Get Daily Slack Briefings with Claude Code Agent Automation

You leave work. The automation keeps running.

Next morning, you open Slack and find a neatly organized summary of everything you did yesterday. You can build this with Claude Code.

I came across a post in a Korean developer community:

Did you know? Claude Code can run automated tasks even when your computer is off. I think this is actually more flexible than OpenCLO, but it doesn’t seem widely known yet.

The comments ranged from “Isn’t it just cloning a repo on a cloud server?” to “How is this different from server-side automation?” But the key point was this: an agent runs on Anthropic’s cloud infrastructure, regardless of whether your machine is on or off.

I’m a solo developer running an attendance management system. I typically have 7-8 Claude Code sessions open simultaneously — one for the server, one for frontend, one for docs, one for bug fixes. Splitting work by session keeps things manageable.
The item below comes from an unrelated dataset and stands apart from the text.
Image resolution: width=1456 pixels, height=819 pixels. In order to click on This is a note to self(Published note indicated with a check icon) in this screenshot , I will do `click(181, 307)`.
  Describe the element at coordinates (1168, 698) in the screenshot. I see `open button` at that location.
The problem? I’d come back the next morning and have no idea what I was working on. The context-switching cost kept piling up every single morning. Running claude -r (resume) shows a list of sessions, but when you haven’t named them, you’re staring at a wall of UUIDs with no clue which session was which. Naming sessions is one of those things you know you should do but never actually bother with. And once hundreds of sessions pile up, even search becomes useless.

Every morning I’d spend time digging through commit logs and scrolling through session lists, trying to reconstruct yesterday’s context. I figured this could be automated — so I tried.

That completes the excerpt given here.